Return each line of the material below that contains the string "Task".
----- Source data -----
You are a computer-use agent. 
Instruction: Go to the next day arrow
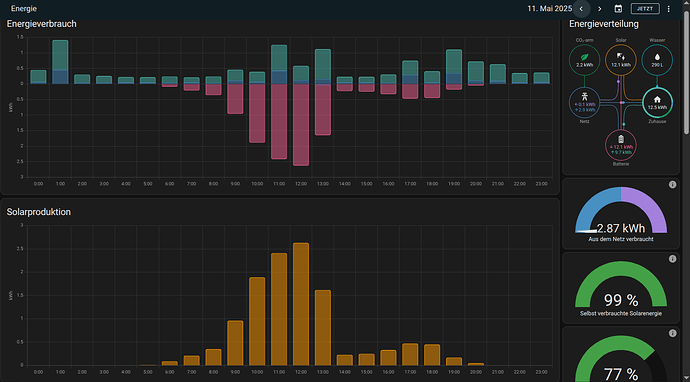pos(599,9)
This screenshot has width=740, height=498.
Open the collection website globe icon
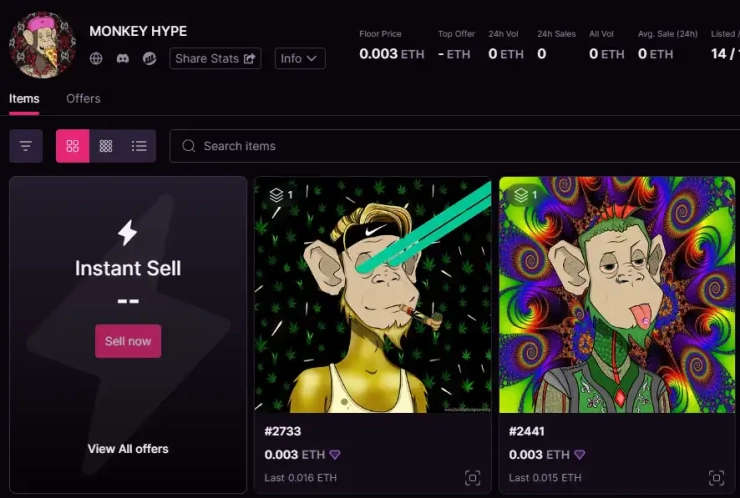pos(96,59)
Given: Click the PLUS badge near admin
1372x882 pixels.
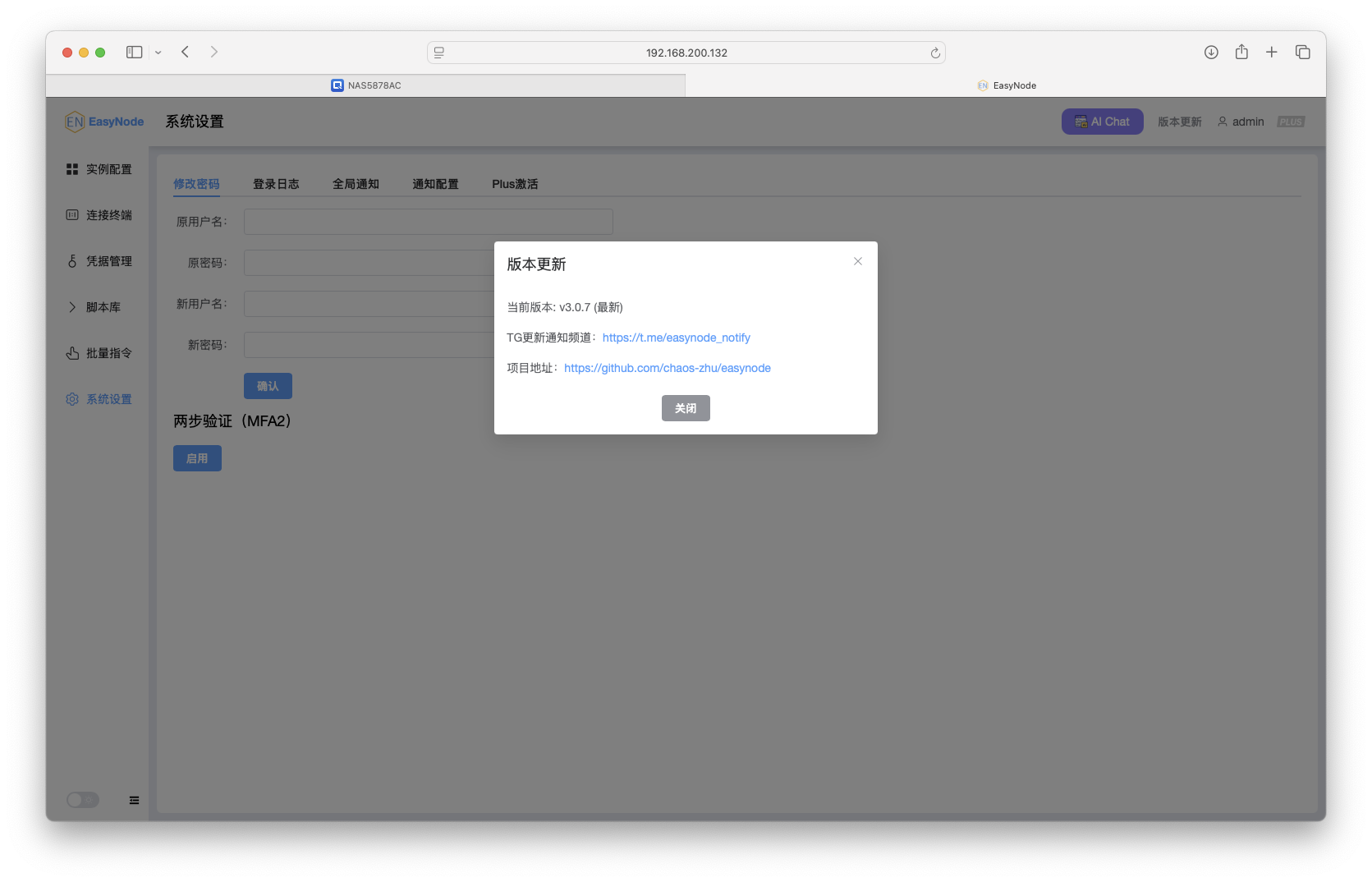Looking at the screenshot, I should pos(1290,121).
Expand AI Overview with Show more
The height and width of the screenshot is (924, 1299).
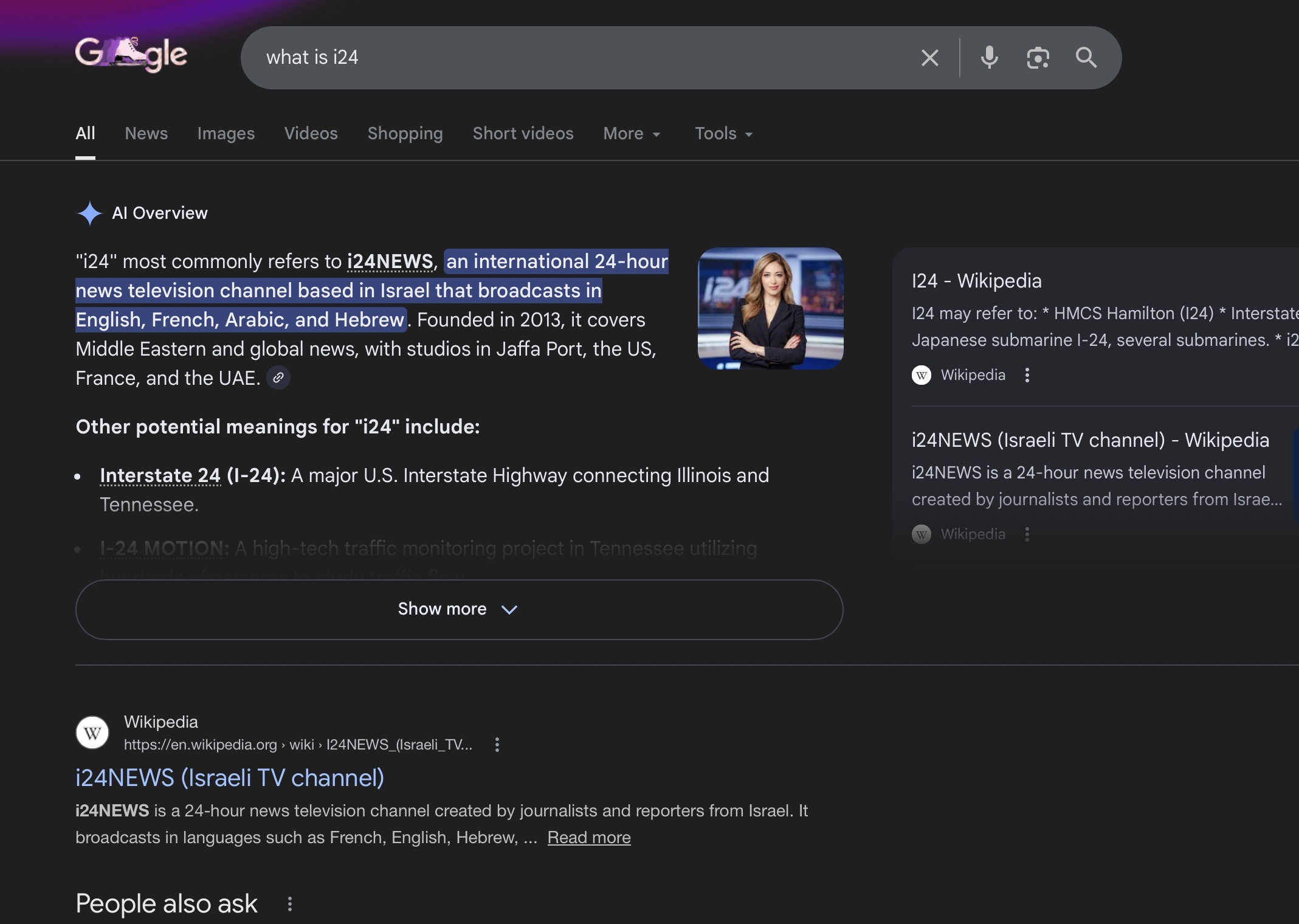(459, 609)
-----
----- Source data -----
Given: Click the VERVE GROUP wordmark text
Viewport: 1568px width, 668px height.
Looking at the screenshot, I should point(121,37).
-----
----- Source data -----
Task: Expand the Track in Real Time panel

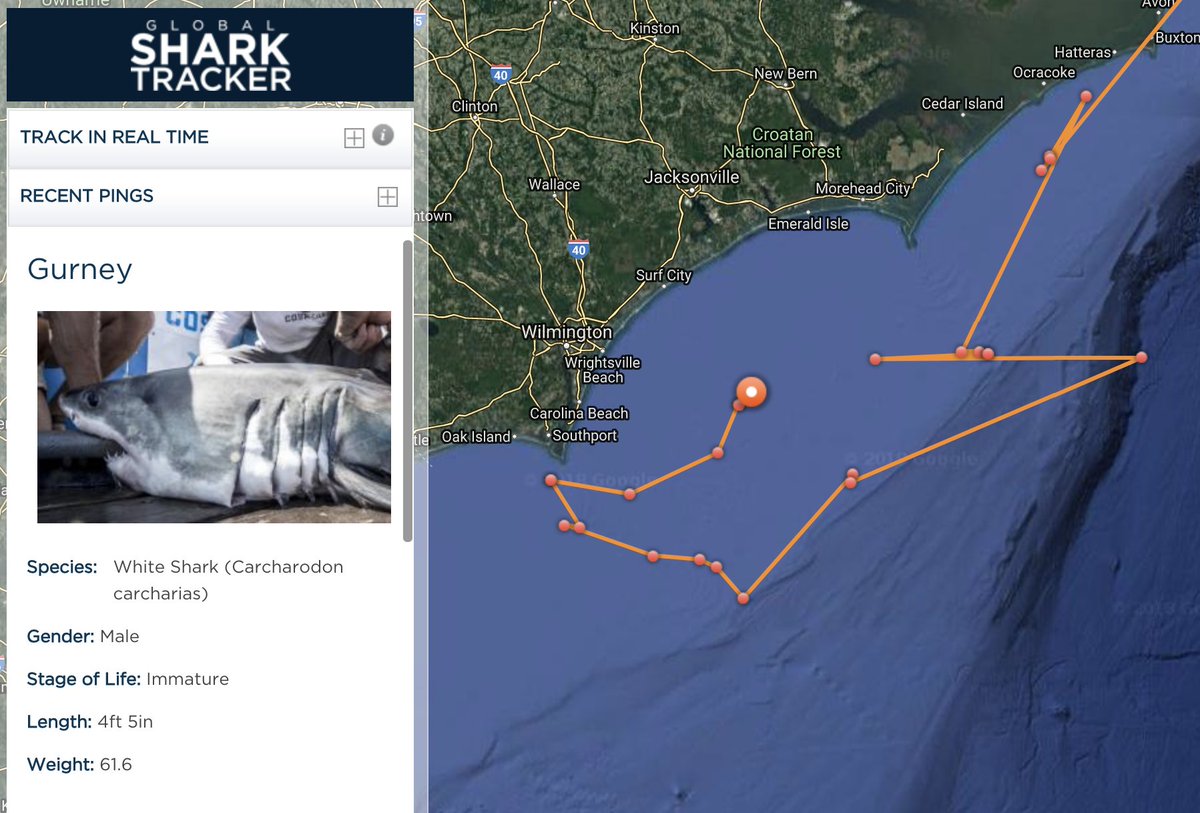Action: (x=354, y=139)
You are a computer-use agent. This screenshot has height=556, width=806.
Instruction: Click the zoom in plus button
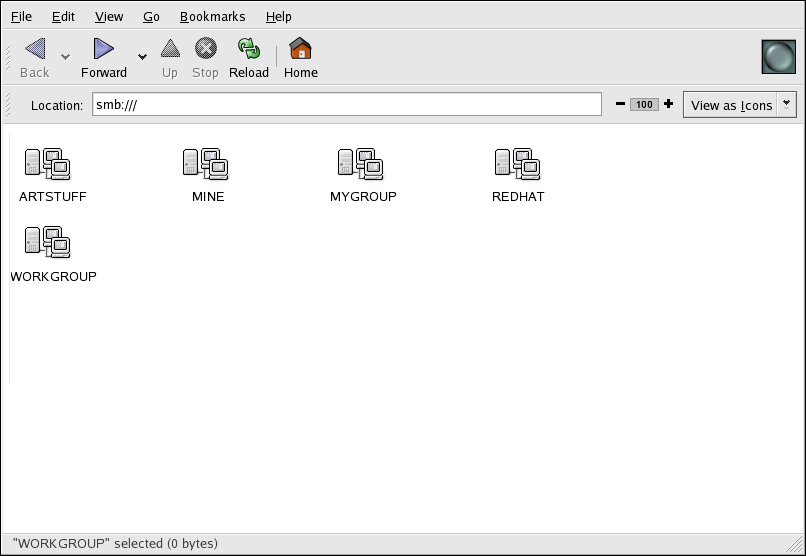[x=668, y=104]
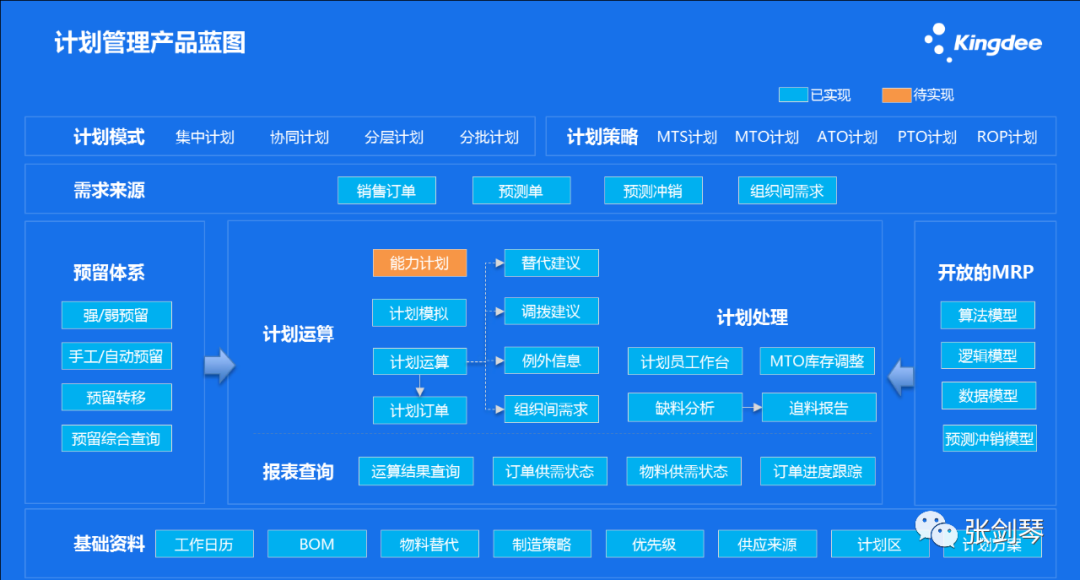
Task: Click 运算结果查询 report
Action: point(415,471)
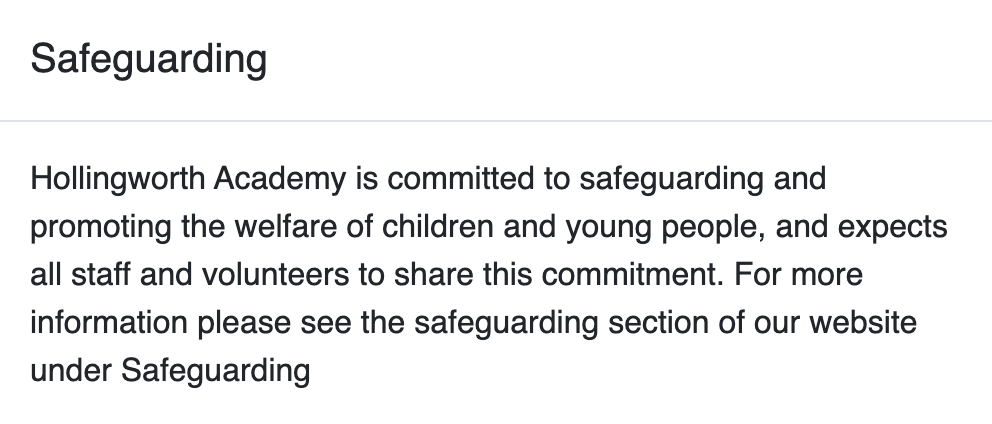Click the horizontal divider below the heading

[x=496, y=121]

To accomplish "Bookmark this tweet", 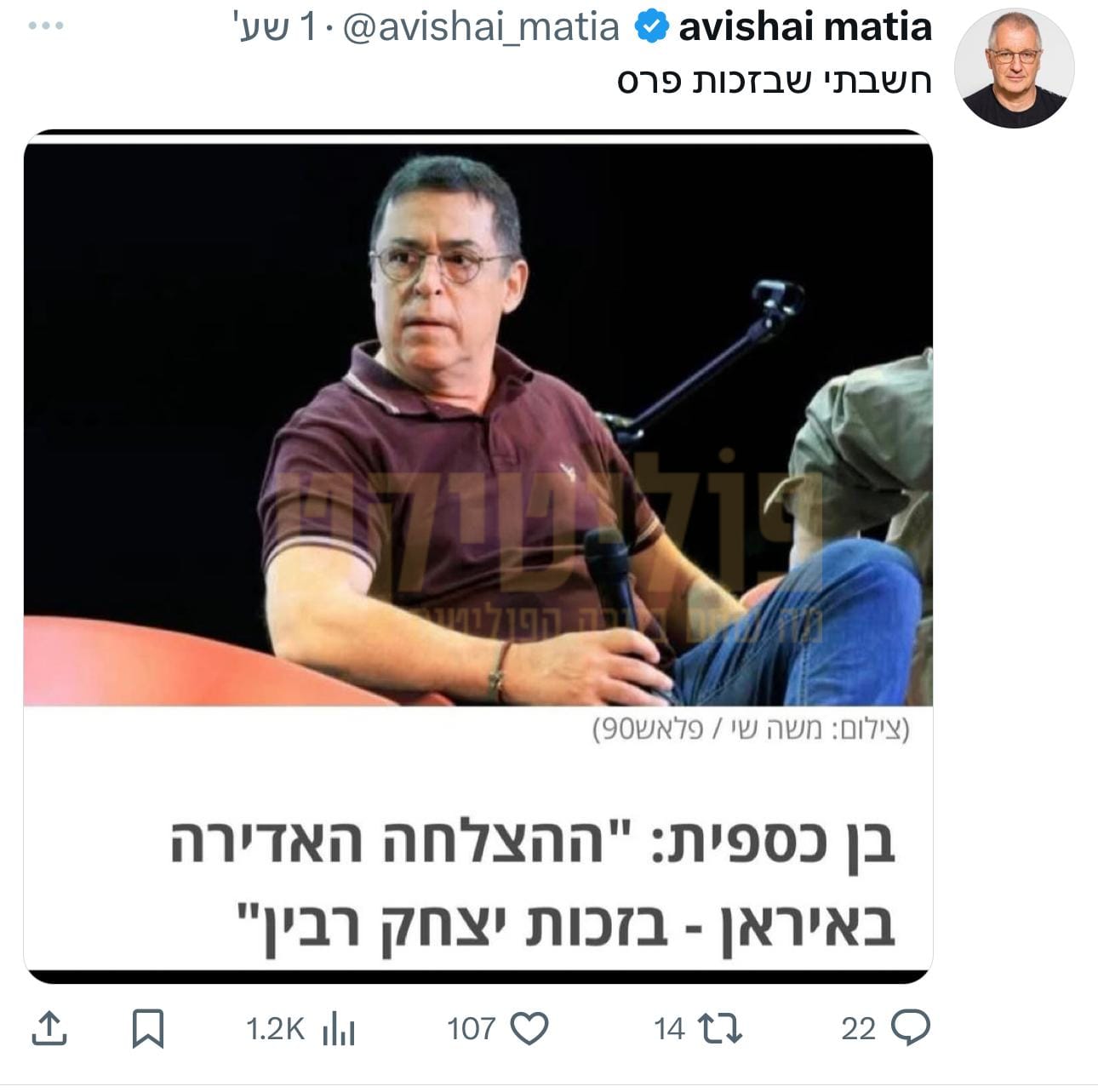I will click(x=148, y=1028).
-----
■ Reply to the exercise
Task: Expand the Track in Real Time panel
Task: Click 运算结果查询 report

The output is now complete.